ФРАГМЕНТ:
+-------+

Аднре Терье (франц.). 
1909

----------


## Lampada

*  ЛЮБОВЬ*   То змейкой, свернувшись клубком,
У самого сердца колдует,
То целые дни голубком
На белом окошке воркует, 
То в инее ярком блеснёт,
Почудится в дреме левкоя...
Но верно и тайно ведёт
От радости и от покоя. 
Умеет так сладко рыдать
В молитве тоскующей скрипки,
И страшно её угадать
В ещё незнакомой улыбке. 
24 ноября 1911, Царское Село

----------


## Lampada

*Летний сад*  *Я к розам хочу, в тот единственный сад,* Где лучшая в мире стоит из оград. 
Где статуи помнят меня молодой,
А я их под невскою помню водой. 
В душистой тиши между царственных лип
Мне мачт корабельных мерещится скрип. 
И лебедь, как прежде, плывет сквозь века,
Любуясь красой своего двойника. 
И замертво спят сотни тысяч шагов
Врагов и друзей, друзей и врагов. 
А шествию теней не видно конца
От вазы гранитной до двери дворца. 
Там шепчутся белые ночи мои
О чьей-то высокой и тайной любви. 
И все перламутром и яшмой горит,
Но света источник таинственно скрыт. 
1959

----------


## Lampada

*Ах, дверь не запирала я,* 
Не зажигала свеч, 
Не знаешь, как усталая я не решалась лечь. 
Смотреть, как гаснут полосы 
В закатном мраке хвой, 
Пьянея звуком голоса, 
Похожего на твой. 
И знать, что всё потеряно, 
Что жизнь - проклятый ад! 
О, я была уверена, 
Что ты придёшь назад.  
1911

----------


## Crocodile

Хорошая ветка. Подпал под общее настроение И упало ... - Blogs - MasterRussian.NET

----------


## Lampada

*Хочешь знать, как все это было?* Три в столовой пробило, 
И, прощаясь, держась за перила, 
Она словно с трудом говорила: 
"Это все… Ах, нет, я забыла, 
Я люблю вас, я вас любила
Еще тогда!" -
"Да".  _1911_

----------


## Lampada

*Тайны ремесла*   *1. Творчество* 
Бывает так: какая-то истома;
В ушах не умолкает бой часов;
Вдали раскат стихающего грома.
Неузнанных и пленных голосов
Мне чудятся и жалобы и стоны,
Сужается какой-то тайный круг,
Но в этой бездне шепотов и звонов
Встает один, все победивший звук.
Так вкруг него непоправимо тихо,
Что слышно, как в лесу растет трава,
Как по земле идет с котомкой лихо...

+-------+

УСЛОВИЯ ЗАДАНИЯ:
(a) Какой год указан в ветке форума со стихами под стихотворением «Летний сад»?
(b) Продолжи ветку форума со стихами сразу после последней приведённой строки.

ИСХОДНЫЕ МАТЕРИАЛЫ:
+-------+

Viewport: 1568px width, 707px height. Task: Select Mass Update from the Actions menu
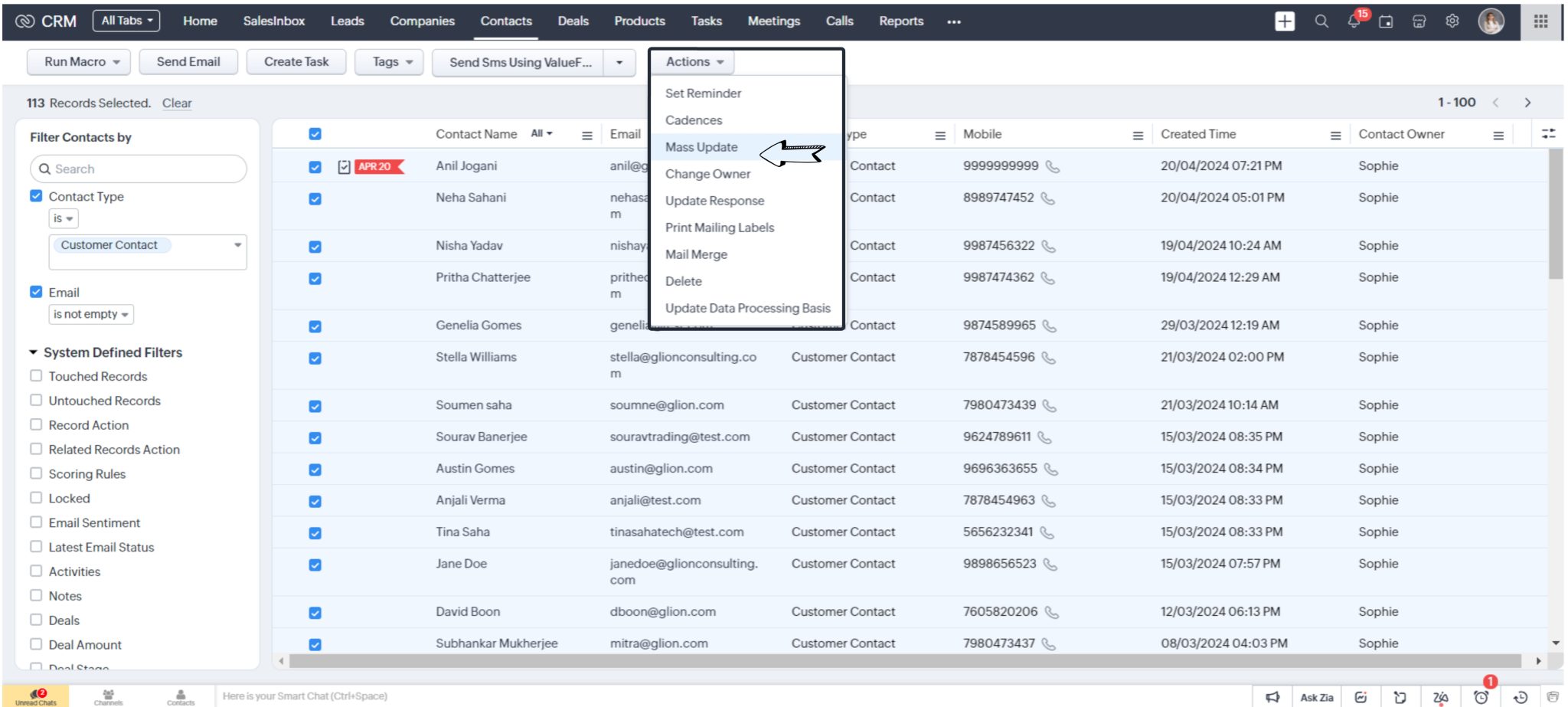point(701,147)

+-------+

ИТОГОВЫЕ ОТВЕТЫ:
(a) 1959.

(b)
Но вот уже послышались слова
И легких рифм сигнальные звоночки,—
Тогда я начинаю понимать,
И просто продиктованные строчки
Ложатся в белоснежную тетрадь.  *2.* 
Мне ни к чему одические рати
И прелесть элегических затей.
По мне, в стихах все быть должно некстати,
Не так, как у людей. 
Когда б вы знали, из какого сора
Растут стихи, не ведая стыда,
Как желтый одуванчик у забора,
Как лопухи и лебеда. 
Сердитый окрик, дегтя запах свежий,
Таинственная плесень на стене...
И стих уже звучит, задорен, нежен,
На радость вам и мне.   *3. Муза* 
Как и жить мне с этой обузой,
А еще называют Музой,
Говорят: «Ты с ней на лугу...»
Говорят: «Божественный лепет...»
Жестче, чем лихорадка, оттреплет,
И опять весь год ни гу-гу.   *4. Поэт* 
Подумаешь, тоже работа,—
Беспечное это житье:
Подслушать у музыки что-то
И выдать шутя за свое. 
И чье-то веселое скерцо
В какие-то строки вложив,
Поклясться, что бедное сердце
Так стонет средь блещущих нив. 
А после подслушать у леса,
У сосен, молчальниц на вид,
Пока дымовая завеса
Тумана повсюду стоит.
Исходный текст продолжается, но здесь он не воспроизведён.